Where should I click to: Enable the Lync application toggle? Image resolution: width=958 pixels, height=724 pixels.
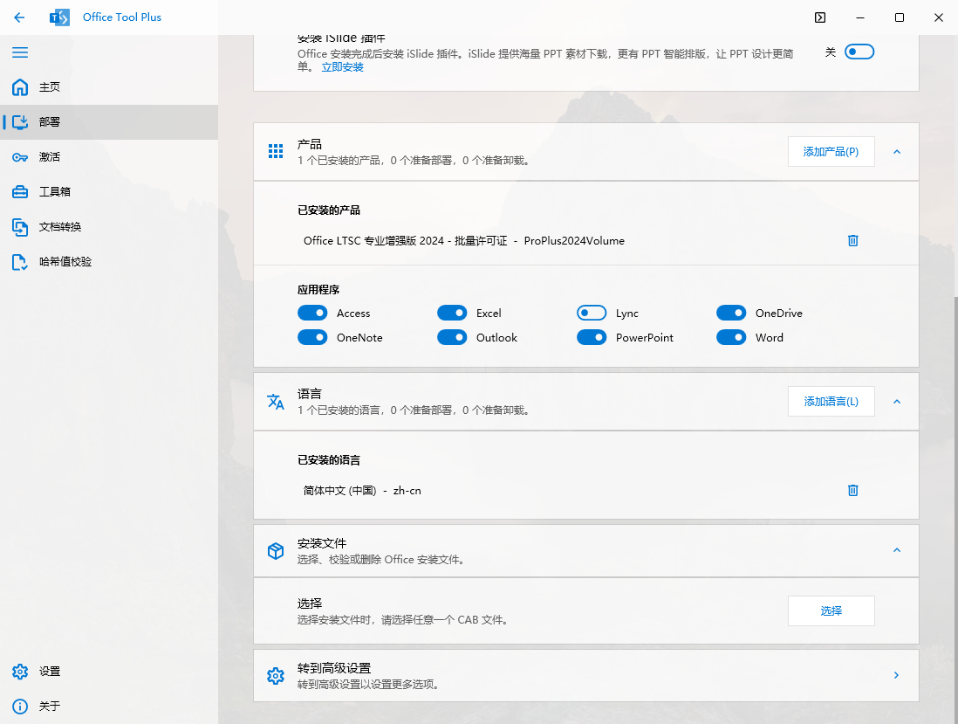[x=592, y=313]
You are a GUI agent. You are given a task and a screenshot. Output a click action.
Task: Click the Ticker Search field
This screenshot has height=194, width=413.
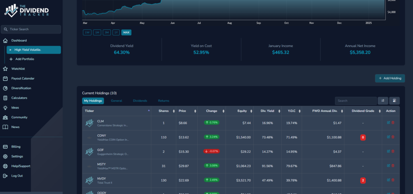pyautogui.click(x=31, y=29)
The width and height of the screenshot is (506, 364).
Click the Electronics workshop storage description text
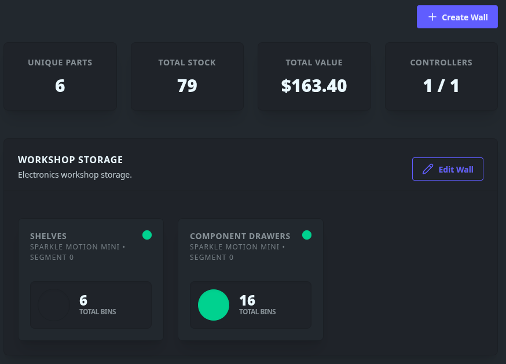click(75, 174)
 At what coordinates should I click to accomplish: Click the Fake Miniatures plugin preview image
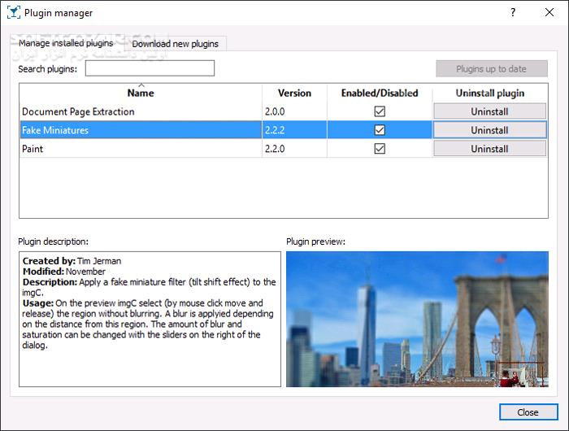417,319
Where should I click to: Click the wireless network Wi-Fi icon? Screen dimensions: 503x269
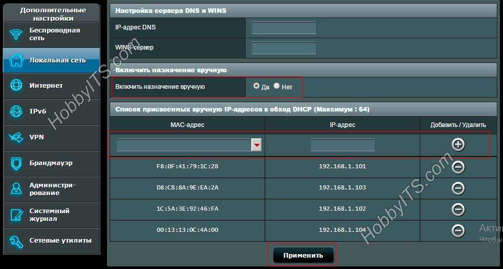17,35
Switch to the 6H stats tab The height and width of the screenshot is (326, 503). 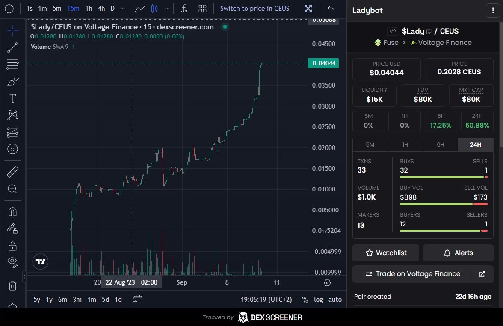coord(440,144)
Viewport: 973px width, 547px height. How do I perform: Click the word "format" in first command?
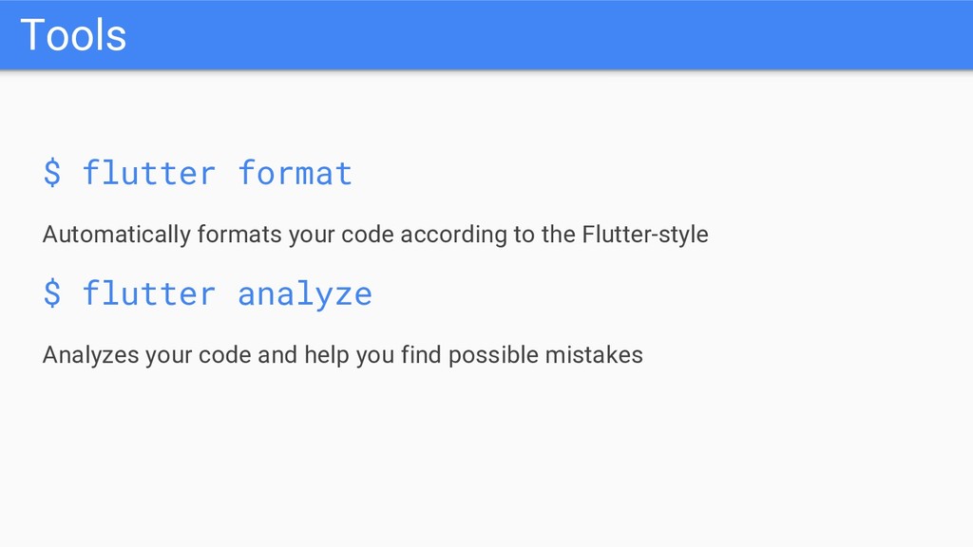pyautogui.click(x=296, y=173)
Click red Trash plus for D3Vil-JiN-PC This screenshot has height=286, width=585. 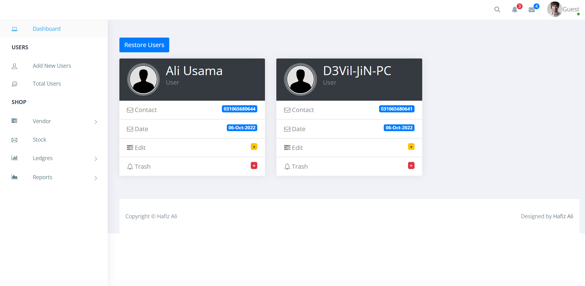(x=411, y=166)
...
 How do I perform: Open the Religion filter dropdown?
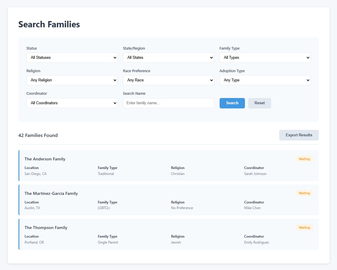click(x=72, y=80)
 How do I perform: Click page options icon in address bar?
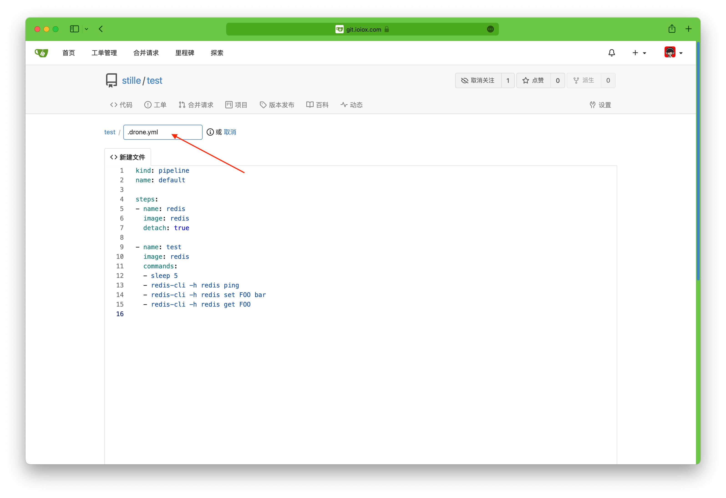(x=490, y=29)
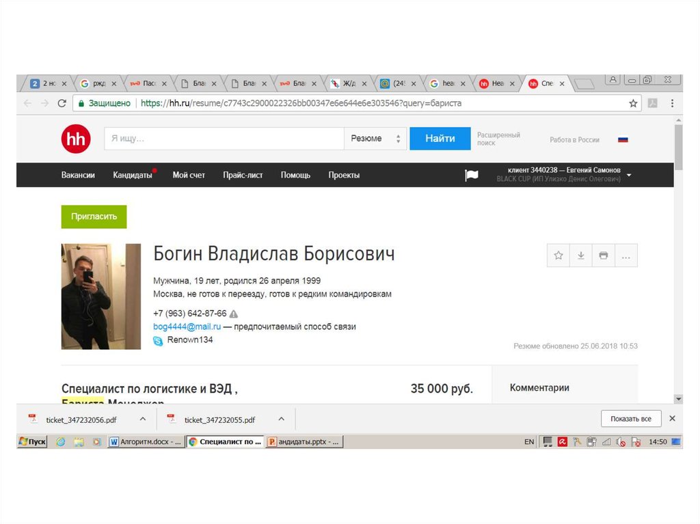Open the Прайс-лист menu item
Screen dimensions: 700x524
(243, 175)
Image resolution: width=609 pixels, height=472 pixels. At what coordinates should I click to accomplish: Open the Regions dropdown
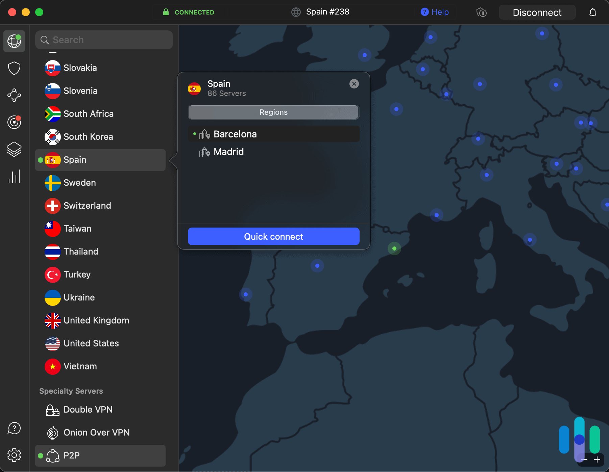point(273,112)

## GOAL
Collect every line of the entries above that contains the word "resolution". Case counts.

## THE RESPONSE
Where should I click to: Enable the Lync application toggle? Image resolution: width=958 pixels, height=724 pixels.
Image resolution: width=609 pixels, height=472 pixels. At what coordinates should I click to accomplish: Open the Regions dropdown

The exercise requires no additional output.